EXTRACTED TEXT -
=====
Thursday, February 13, 2020

In Shocking Admission, WHO Advisor Says Coronavirus May Infect Over 5 Billion People

From Zero Hedge:

In yet another sign of the World Health Organization's about-face on the coronavirus outbreak, a top epidemiologist and advisor to the organization said Thursday that if the virus isn't contained soon, it could infect 60% of the global population - or more than 5 billion people - echoing projections made by a Hong Kong scientist who was once labeled an alarmist despite his pioneering work in the fight against SARS.
According to Bloomberg, that's what WHO advisor Ira Longini said after finishing a study of the virus's transmissibility. His estimates suggest that the virus could one day infect billions of people, far more than the ~60,000 or so cases as of earlier on Thursday.
If the virus truly has a mortality rate of 2% (around the low end of current estimates), at this rate, it would kill more than 100 million.
Of course, if the virus manages to spread so widely, it will unequivocally prove that China's draconian quarantines weren't effective enough, and that the government effectively set itself up for failure when it hesitated to try and contain the outbreak after it first emerged in Wuhan late last year.
Ira Longini
In recent days, Dr. Tedros, the WHO's director-general, has warned that we might be seeing only "the tip of the iceberg" in terms of cases, and that a new rash of infections in Europe could lead to another widespread outbreak.
Longini based his numbers on an r-sub-zero of between 2 and 3, meaning that the average infected person will spread the virus to two or three other people.
=====
DATA -
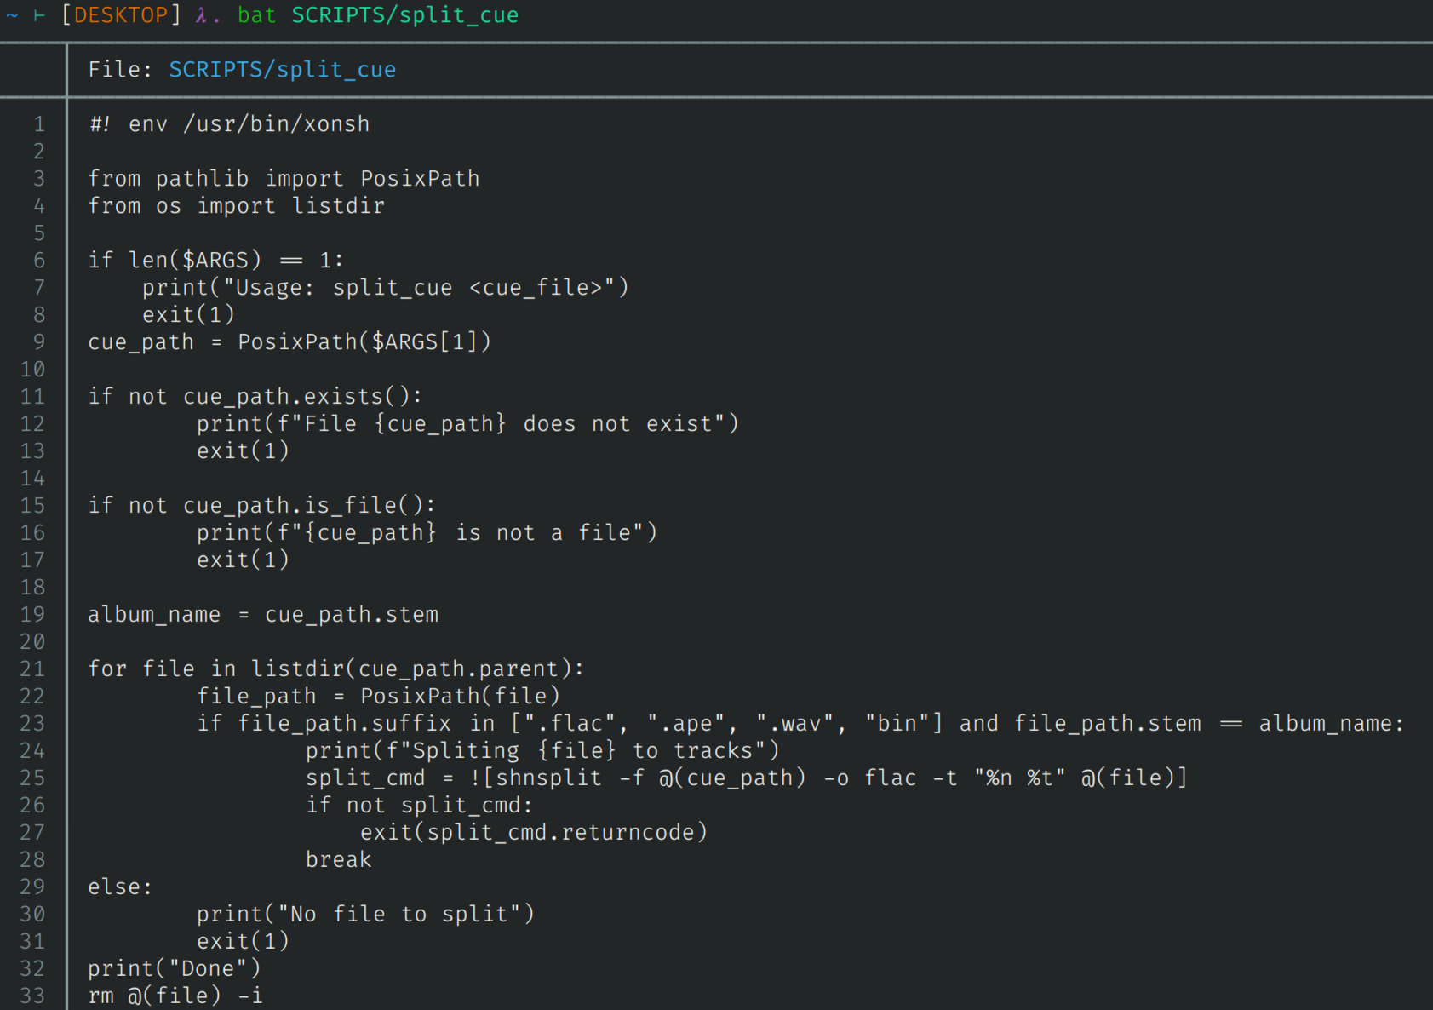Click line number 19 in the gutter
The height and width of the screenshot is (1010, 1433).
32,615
=====
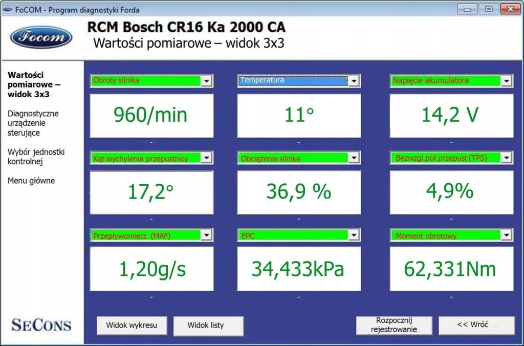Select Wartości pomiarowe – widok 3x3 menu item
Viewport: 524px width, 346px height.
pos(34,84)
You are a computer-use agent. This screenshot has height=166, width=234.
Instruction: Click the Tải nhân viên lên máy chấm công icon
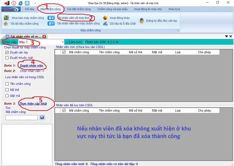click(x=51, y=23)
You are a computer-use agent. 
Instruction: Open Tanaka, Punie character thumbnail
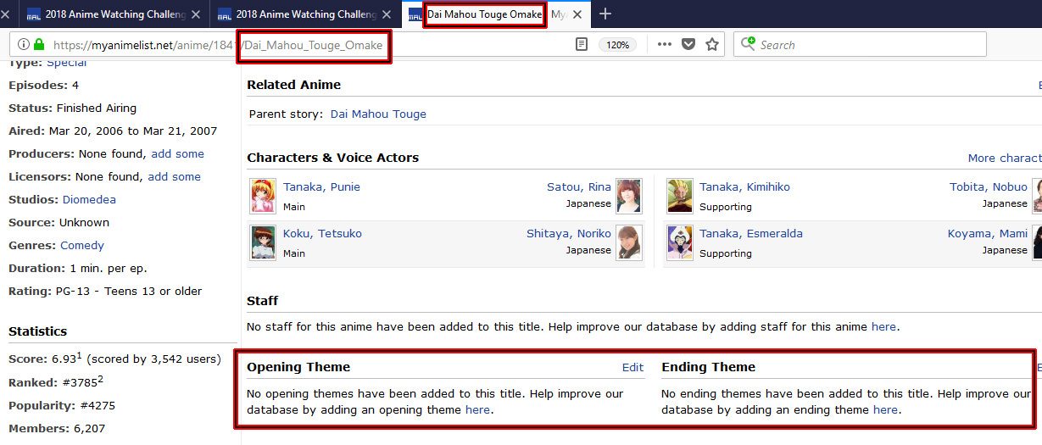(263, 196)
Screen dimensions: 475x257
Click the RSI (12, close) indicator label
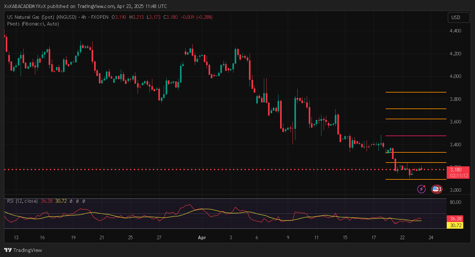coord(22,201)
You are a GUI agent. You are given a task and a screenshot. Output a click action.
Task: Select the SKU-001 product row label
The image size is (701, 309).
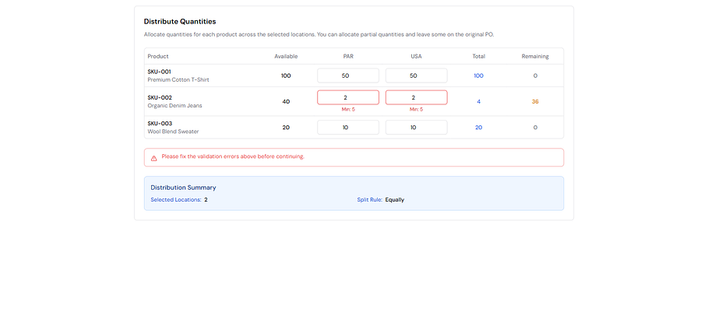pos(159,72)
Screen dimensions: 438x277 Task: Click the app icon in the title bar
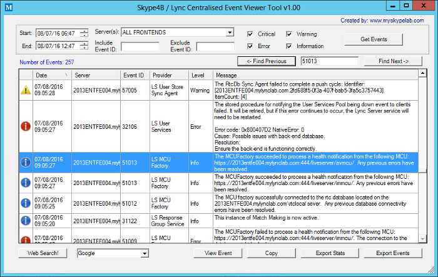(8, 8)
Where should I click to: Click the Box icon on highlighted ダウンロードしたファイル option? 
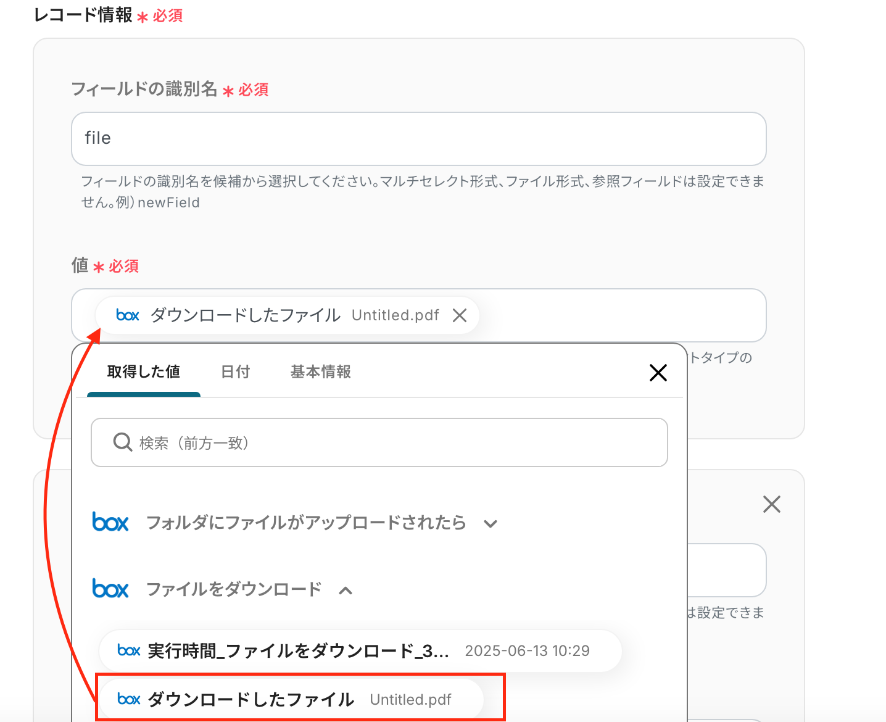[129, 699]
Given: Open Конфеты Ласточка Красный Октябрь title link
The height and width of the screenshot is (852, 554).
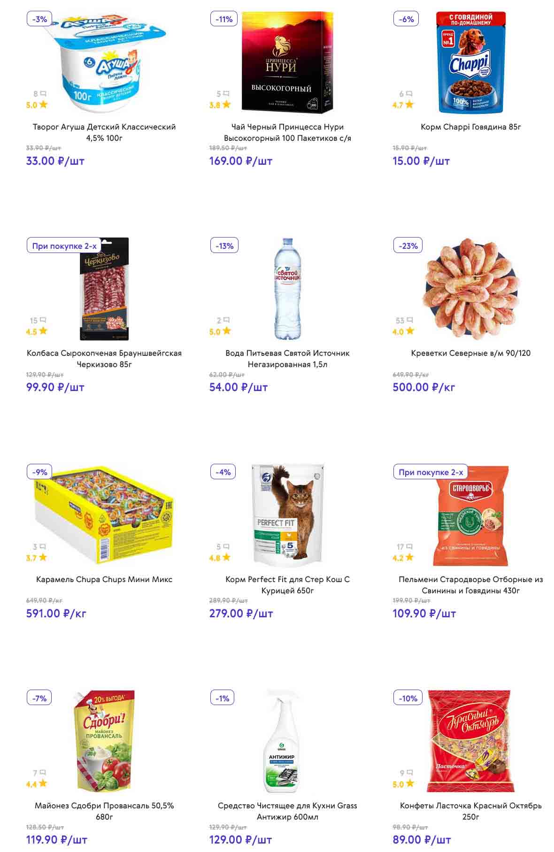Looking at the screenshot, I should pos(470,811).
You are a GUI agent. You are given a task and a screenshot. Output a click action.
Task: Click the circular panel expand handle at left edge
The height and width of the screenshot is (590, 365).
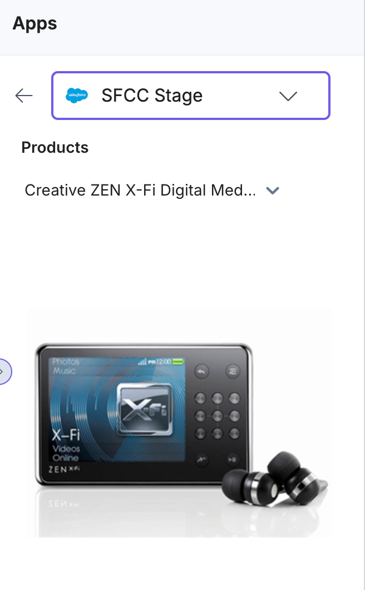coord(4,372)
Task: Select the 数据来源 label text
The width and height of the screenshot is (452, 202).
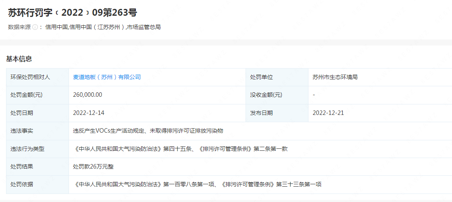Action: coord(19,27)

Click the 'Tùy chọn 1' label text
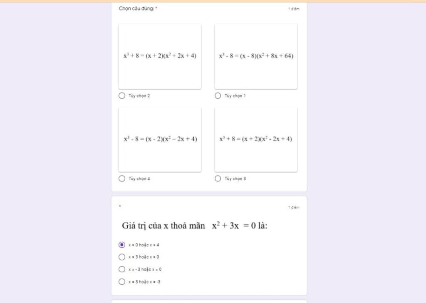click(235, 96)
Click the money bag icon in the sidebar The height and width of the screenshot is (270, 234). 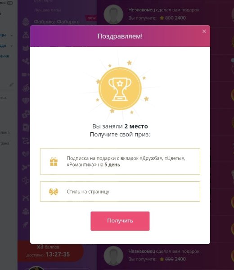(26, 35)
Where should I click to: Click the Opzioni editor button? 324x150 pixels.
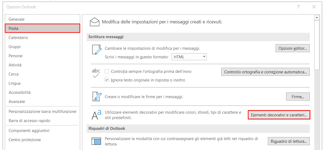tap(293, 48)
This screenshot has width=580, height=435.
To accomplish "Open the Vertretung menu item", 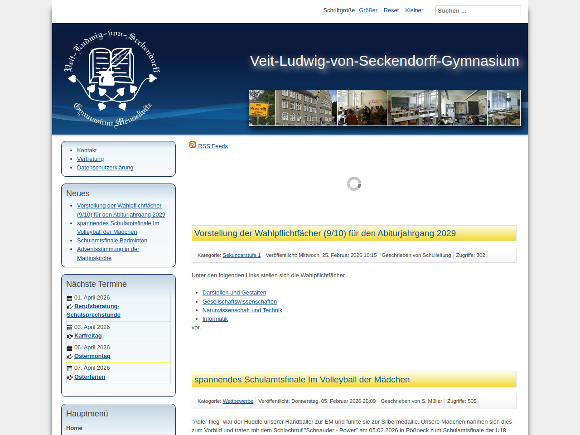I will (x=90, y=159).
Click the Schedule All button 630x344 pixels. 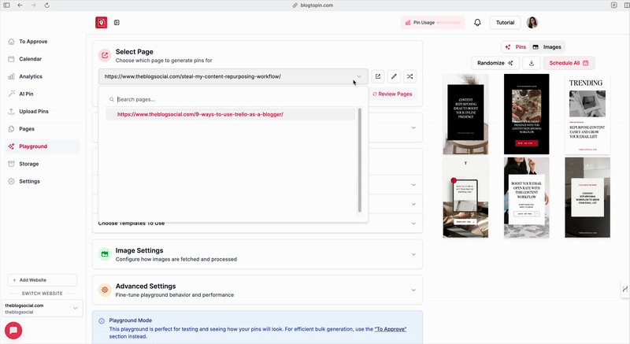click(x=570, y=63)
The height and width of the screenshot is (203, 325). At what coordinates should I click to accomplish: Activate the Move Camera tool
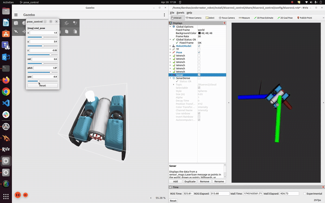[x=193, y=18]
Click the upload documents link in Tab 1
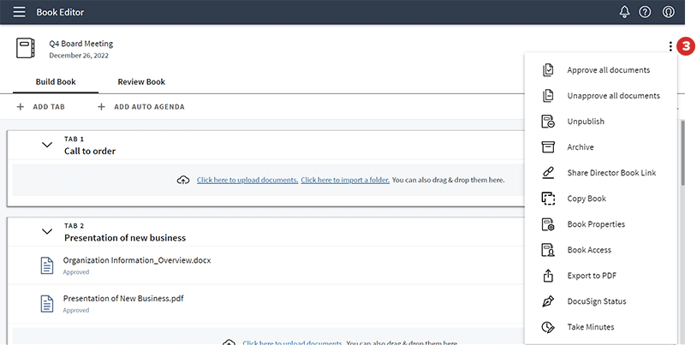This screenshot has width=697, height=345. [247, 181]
=====
TASK REQUIREMENTS -
Continue the article about the WHO advisor's coronavirus infection estimate from where it stops.

OUTPUT BELOW -
In recent days, growing attention has been paid to the lack of reliable virus tests, not just in China, but in virtually all countries where the virus has spread. The difficulties in diagnosing the virus could mean we see another sudden surge of cases - but this time, it could be even larger than last night's dump from officials in Hubei.
Even if we could find a way to reduce the virus's ability to spread by half, it would could still wind up infecting more than 2 billion people.
"Unless the transmissibility changes, surveillance and containment can only work so well," Longini, co-director of the Center for Statistics and Quantitative Infectious Diseases at the University of Florida, said in an interview at WHO headquarters in Geneva. “Isolating cases and quarantining contacts is not going to stop this virus."
Longini, a researcher and scientist who has spent his entire career focusing on infectious diseases, is hardly the only scientist making dire warnings.
Neil Ferguson, a researcher at Imperial College London, estimated that as many as 50,000 people may be infected each day in China, and more recently warned that we could still be in the "preliminary stages" of the outbreak.
As always, other scientists warned that the situation is in flux, and readers should take these findings with a grain of salt before they panic.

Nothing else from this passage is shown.